課題概要 =>
「You are a GUI」を含む行から「click(88, 166)」を含む行までを、「テキスト」と「回答」の2列からなるCSVとして出力せよ。1件につき1行とし、各フィールドは引用符で囲み、改行は空白に置き換え、画像は含めないこと。

======== 対象データ

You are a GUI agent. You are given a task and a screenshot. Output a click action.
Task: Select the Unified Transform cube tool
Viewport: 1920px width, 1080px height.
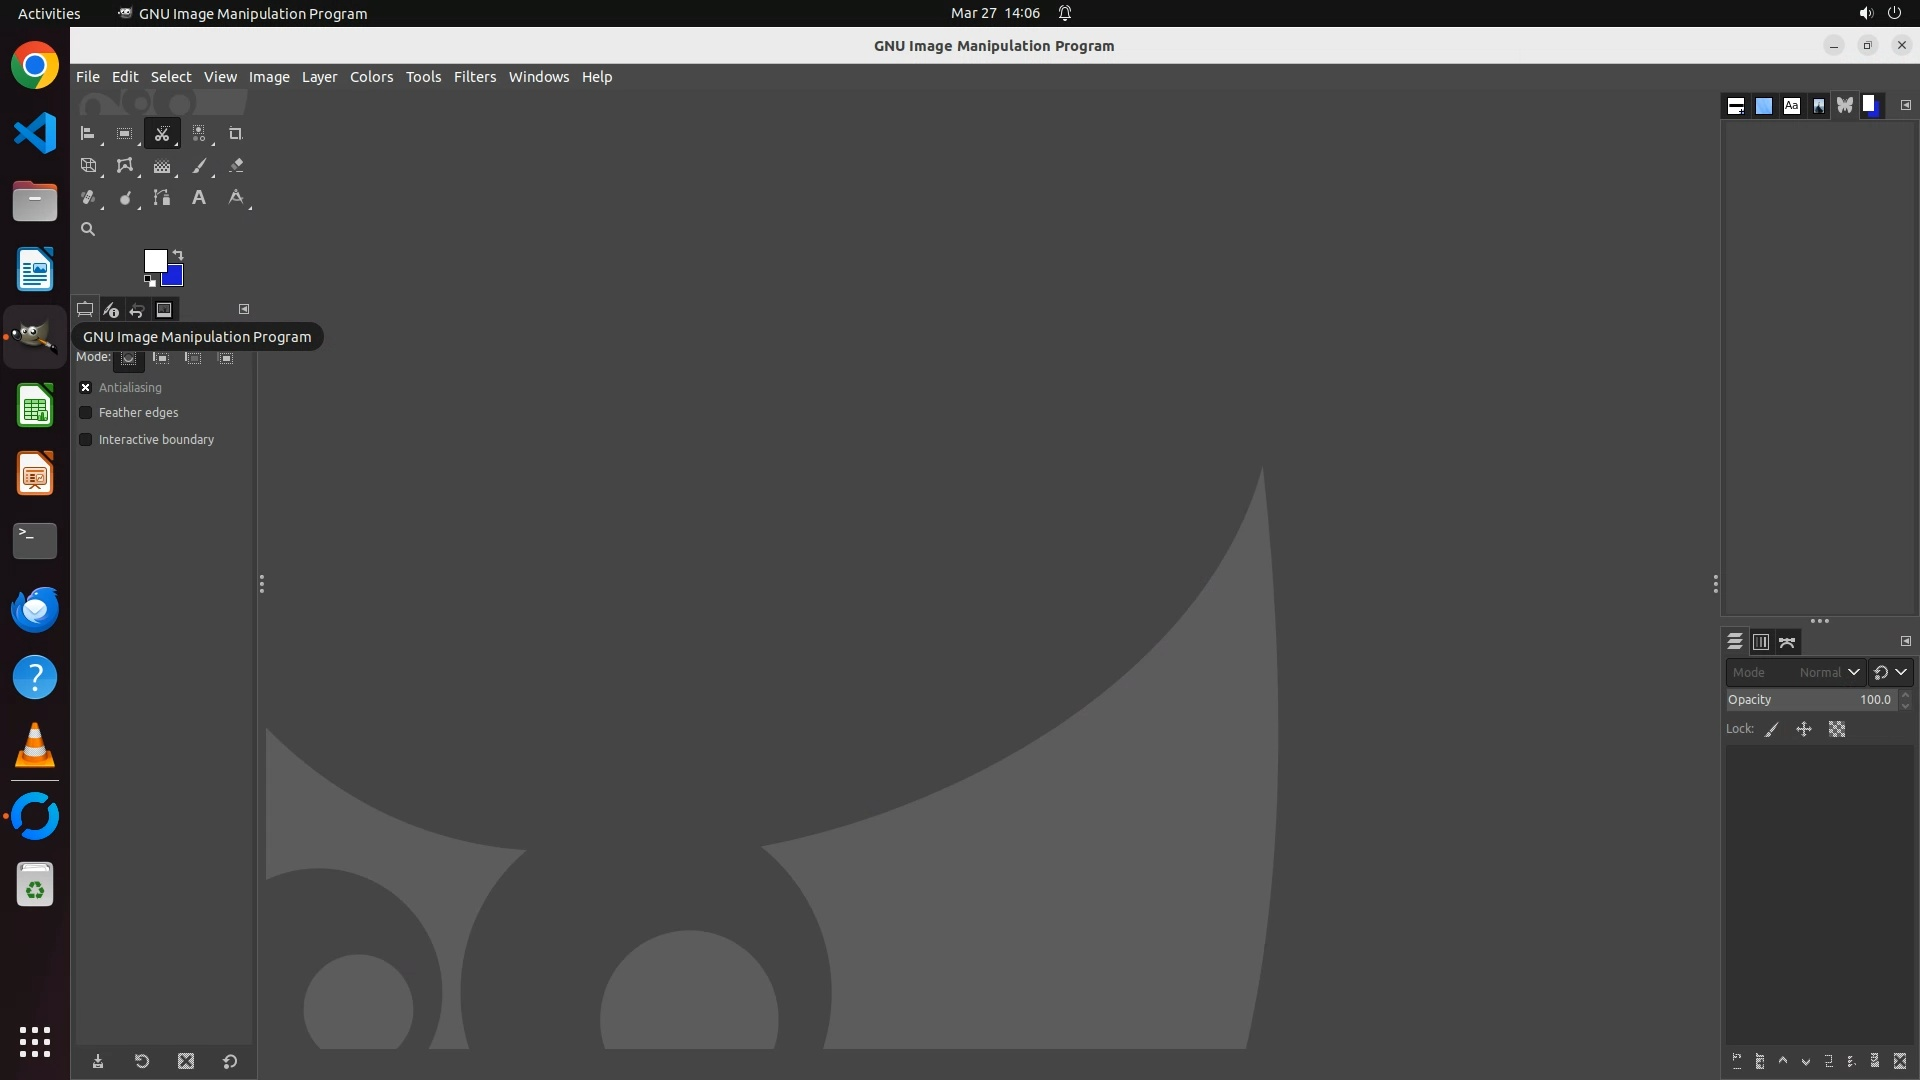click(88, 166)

================
======== 対象データ

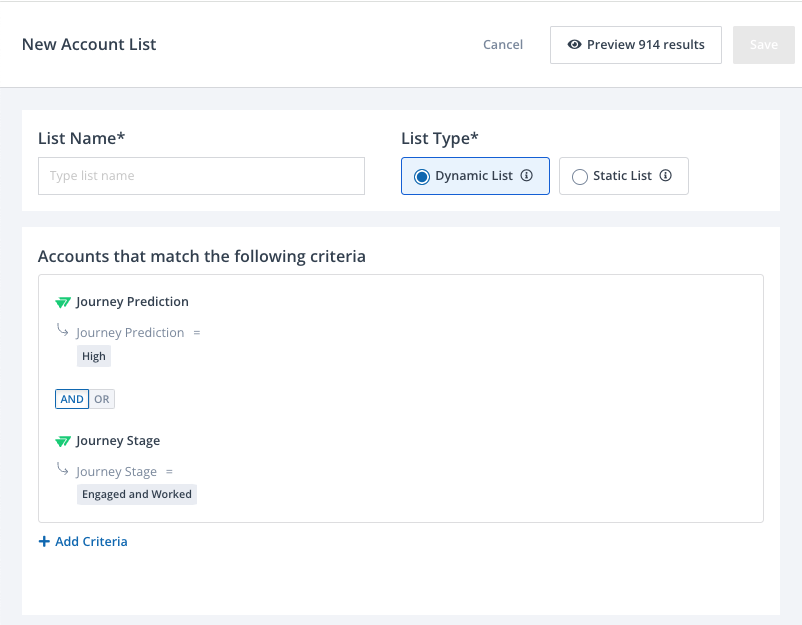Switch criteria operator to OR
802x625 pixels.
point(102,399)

================
======== 対象データ

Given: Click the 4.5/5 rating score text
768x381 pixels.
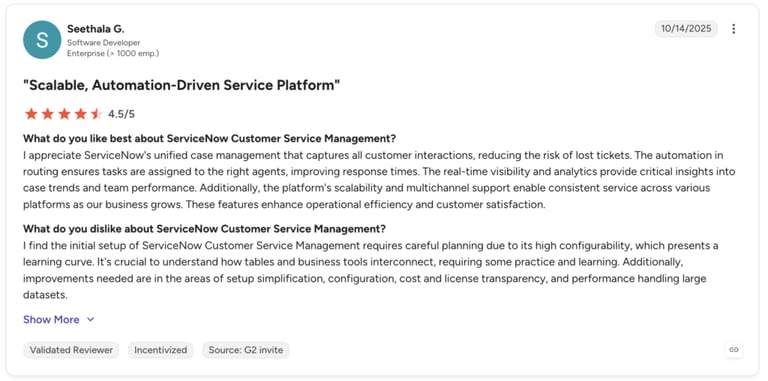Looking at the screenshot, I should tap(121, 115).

================

完成版 =>
テキスト,回答
"You are a GUI agent. You are given a task and a screenshot. Output a click action. Task: Select the Unified Transform cube tool Viewport: 1920px width, 1080px height.","click(88, 166)"